Has anyone encountered a situation where a spark plug was literally "caked" in oil when swapping them out? Is this at all related to this issue or is it a way bigger.
What portion of the spark plug are you talking about exactly? Depending on where the oil is found on the plug, it can literally mean two TOTALLY different things.
Although I don't contest what you wrote, lets get clear here. There is an added ingredient missed by many. Combustion gasses from an improperly seated plug can do the same exact thing. Add deposits to the ground strap AND turn the plugs threads black...
Most think this is oil blow by but it is not. It is the combustion gasses condensed into a tar like substance that made their way up the plugs threads when the plug was not seated properly.
Her from my 53,000 weesix 350 is plug #5 that was not seated correctly. Notice the ground strap deposits and blackish threads. A failed plug install.
Just sayin, there can be other reasons.... they don't have to be oil burners for this to happen. To your point, Yoda screwed up the valve cover design as oil vapors stand minimal chance of dropping out of vapor suspension, and not going back to the crankcase. Like, once on the ski slope, it's not easy to turn back.
I'd like to add something here because this is the first thread that pops up on Google when I type in my car model and problem.
I am in the process of troubleshooting it now..
The problem seems to be common on many Lexus and Toyota models - Oil on spark plug threads for cylinder #5. Mine got so bad it caused misfire and engine to shake upon acceleration.
First time changing the plugs on my car I also noticed oil on cylinder 5 (factory plugs).

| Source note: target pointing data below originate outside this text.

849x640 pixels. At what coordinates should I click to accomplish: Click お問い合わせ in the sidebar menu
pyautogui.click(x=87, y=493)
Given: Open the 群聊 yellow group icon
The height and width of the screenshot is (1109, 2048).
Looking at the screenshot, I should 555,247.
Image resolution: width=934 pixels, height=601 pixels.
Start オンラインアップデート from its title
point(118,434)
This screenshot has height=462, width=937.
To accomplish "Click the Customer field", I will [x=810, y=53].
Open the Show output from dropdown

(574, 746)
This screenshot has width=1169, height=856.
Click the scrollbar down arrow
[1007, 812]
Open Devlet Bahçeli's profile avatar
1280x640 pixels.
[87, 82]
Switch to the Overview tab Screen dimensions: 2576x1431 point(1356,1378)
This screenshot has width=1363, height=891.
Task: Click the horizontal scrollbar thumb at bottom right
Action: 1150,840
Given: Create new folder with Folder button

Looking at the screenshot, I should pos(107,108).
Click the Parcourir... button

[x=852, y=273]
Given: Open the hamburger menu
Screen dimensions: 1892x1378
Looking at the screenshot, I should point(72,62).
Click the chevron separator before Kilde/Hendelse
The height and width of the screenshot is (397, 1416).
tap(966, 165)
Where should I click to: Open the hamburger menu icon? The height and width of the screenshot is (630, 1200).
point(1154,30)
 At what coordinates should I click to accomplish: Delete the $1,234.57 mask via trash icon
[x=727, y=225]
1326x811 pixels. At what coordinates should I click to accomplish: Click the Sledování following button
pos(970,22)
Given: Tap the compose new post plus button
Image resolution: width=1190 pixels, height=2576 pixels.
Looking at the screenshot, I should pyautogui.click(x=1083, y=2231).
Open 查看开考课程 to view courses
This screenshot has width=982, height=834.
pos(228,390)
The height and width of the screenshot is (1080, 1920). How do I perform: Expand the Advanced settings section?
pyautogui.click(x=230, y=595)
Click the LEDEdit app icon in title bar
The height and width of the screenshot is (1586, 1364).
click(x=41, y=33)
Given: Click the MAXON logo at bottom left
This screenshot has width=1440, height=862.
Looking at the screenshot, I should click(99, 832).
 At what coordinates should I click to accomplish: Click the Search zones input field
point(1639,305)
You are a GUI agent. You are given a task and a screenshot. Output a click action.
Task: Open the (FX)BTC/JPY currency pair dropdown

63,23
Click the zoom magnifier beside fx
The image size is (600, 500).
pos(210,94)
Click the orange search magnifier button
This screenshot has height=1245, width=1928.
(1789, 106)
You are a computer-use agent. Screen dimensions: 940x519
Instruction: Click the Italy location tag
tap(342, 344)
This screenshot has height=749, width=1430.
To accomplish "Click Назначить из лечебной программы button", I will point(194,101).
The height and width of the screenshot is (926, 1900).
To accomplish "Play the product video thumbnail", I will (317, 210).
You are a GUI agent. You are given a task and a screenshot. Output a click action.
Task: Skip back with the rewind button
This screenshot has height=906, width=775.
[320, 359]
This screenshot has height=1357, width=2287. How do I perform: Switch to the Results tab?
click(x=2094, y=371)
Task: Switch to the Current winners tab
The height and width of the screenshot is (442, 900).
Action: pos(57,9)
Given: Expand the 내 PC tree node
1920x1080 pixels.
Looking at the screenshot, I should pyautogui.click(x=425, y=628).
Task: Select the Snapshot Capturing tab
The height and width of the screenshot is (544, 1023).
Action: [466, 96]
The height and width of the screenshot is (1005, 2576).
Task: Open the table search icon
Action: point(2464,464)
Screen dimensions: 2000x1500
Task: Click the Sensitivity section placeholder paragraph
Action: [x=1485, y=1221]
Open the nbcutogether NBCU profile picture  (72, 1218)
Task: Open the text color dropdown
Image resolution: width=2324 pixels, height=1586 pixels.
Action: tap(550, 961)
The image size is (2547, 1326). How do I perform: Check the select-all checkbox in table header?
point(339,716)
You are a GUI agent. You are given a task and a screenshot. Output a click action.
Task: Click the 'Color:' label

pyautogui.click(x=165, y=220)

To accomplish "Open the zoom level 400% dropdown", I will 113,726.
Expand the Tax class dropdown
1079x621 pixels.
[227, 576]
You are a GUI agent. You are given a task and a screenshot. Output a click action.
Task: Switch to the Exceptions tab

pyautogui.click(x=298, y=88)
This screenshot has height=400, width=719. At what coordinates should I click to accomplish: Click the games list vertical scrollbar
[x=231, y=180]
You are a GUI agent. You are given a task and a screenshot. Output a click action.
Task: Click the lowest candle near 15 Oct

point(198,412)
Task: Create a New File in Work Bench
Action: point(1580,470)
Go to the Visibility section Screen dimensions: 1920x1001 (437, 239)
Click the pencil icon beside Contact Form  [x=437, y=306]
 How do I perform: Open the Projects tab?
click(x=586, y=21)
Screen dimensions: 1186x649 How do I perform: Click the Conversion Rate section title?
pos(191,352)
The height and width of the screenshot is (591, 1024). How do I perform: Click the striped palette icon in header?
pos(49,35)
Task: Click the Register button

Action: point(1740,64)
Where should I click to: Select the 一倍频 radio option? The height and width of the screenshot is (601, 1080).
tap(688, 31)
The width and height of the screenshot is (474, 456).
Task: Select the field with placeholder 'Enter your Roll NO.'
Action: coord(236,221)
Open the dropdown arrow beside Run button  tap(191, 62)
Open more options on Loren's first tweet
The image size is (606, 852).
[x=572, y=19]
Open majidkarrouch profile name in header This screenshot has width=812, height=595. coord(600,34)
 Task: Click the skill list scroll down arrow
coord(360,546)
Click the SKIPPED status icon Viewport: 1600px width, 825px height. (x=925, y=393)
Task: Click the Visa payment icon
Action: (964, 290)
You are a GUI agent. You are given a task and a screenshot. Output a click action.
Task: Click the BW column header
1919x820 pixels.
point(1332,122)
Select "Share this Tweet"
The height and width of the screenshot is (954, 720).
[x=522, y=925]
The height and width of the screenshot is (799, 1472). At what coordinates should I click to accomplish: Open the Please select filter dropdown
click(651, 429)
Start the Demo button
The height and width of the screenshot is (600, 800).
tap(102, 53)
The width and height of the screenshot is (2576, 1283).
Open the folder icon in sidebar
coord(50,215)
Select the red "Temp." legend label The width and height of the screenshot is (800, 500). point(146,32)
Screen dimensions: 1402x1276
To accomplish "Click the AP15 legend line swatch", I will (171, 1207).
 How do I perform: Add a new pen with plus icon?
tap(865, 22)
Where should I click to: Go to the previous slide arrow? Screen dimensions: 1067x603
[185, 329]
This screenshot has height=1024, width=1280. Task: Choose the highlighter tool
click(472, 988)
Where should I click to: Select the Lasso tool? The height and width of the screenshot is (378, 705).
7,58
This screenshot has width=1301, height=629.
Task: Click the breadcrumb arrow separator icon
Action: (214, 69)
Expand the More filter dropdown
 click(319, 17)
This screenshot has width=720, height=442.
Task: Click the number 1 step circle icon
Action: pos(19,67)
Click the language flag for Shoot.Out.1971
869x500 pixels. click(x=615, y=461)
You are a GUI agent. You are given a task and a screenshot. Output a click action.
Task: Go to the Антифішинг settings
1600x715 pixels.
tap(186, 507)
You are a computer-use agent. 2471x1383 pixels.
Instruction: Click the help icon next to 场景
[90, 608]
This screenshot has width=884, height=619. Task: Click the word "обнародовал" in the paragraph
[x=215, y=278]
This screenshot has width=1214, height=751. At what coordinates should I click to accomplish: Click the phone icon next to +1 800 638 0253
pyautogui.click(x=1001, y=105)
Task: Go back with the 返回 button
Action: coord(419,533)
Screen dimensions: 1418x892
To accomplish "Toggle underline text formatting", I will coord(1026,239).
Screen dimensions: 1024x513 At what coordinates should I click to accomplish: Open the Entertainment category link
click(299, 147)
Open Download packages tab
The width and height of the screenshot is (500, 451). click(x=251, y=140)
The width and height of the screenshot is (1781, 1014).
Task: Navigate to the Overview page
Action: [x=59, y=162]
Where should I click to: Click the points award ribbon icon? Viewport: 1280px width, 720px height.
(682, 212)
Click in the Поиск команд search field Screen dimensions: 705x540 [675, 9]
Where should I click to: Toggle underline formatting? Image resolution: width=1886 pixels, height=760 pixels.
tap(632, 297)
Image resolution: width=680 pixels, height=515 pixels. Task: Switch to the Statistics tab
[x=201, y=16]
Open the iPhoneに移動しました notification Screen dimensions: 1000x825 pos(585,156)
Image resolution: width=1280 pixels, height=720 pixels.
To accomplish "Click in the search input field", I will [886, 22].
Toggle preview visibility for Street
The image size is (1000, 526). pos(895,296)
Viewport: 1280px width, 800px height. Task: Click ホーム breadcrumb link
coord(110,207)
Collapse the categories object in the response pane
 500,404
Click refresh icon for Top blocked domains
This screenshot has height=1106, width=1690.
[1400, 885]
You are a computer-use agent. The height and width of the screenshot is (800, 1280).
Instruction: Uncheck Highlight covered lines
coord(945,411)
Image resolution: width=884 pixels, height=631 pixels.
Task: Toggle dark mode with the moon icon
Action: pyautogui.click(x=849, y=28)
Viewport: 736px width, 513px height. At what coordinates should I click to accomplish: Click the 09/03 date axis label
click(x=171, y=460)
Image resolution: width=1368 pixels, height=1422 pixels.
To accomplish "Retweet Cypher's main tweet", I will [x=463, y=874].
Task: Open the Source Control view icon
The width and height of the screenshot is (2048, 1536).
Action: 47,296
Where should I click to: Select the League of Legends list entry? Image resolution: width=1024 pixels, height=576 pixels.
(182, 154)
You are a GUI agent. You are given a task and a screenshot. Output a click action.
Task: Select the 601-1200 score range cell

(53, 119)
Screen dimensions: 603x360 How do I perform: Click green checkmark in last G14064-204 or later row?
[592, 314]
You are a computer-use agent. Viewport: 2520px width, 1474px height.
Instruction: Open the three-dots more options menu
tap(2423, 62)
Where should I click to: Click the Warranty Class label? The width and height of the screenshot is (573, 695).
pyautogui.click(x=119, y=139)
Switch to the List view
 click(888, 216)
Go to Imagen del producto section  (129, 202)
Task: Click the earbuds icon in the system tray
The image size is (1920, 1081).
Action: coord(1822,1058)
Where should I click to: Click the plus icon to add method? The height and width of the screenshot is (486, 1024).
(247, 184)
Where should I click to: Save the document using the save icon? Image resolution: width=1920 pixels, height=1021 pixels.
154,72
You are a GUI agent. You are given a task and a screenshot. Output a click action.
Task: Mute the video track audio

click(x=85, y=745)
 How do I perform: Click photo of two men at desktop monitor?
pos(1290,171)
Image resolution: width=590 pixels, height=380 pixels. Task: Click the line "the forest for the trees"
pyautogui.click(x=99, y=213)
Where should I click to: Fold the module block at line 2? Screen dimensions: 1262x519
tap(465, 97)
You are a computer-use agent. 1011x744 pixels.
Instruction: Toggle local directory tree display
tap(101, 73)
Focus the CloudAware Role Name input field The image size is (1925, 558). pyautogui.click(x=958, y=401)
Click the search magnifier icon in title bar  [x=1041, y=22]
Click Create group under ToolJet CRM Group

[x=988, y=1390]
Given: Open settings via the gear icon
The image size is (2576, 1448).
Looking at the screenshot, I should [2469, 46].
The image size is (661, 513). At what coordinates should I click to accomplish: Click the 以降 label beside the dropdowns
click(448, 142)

This time I left my plugs in there for much longer with NGK Ruthenium plugs. I got a code P0305 and engine starts to studder whenever I accelerate/ push gas pedal in gear (with load). Now when I pulled plug #5 the threads are completely coated in what looks like oil.
I don't know whats causing the problem yet but I don't think it's coincidence that so many Toyota/Lexus have the same problem.
I happened to come across the following. Can the "fifth cylinder issue" stated in passage be confirmed as a known 2GR-FSE, issue or just a possibility it may occur, and cause oil to be seen on #5 plug as norakat was inquiring about. Also, how can one tell what years had which 2GR-FE/FSE engine is Revision 1 / 2 / 3?
Toyota conducted a recall campaign for cars with 2GR-FE and 2GR-FSE produced until 2010. The reason for that became a problem with an oil leak from the rubber hose which feeds the VVT-i lubrication system. The manufacturer replaced that rubber part by a metal pipe.
If the 2GR engine has a damaged cylinder wall surface, the entire cylinder block has to be replaced. The thin walls of the cylinder liners make the engine impossible to bore the block. The liners itself are cast into the aluminum engine block. The 2GR-FSE engine features the overheating of the fifth cylinder. That is caused by the design flaw. The problem leads to high oil consumption at first and scratches appearance on cylinder wall later. If you read above, now you know the expensive end of that story.
The all GR family has a common problem with unreliable water pump and ignition coils. In some cases, they don't last longer than 30-50k miles, and that is very annoying. The 2GR-FE has longevity about 200,000 miles (300,000 km). The 2GR-FSE and 2GR-FKS engines are more technologically advanced, powerful, and fuel efficient but less reliable.
11748245[/url]]I happened to come across the following. Can the "fifth cylinder issue" stated in passage be confirmed as a known 2GR-FSE, issue or just a possibility it may occur, and cause oil to be seen on #5 plug as norakat was inquiring about. Also, how can one tell what years had which 2GR-FE/FSE engine is Revision 1 / 2 / 3?..
That’s interesting. Thanks for pointing this out. I have a gen 6 / 2016 Lexus ES350.
Some other things I am reading about are faulty gaskets on the Spark Plug tube and valve cover and also things related to the PCV system.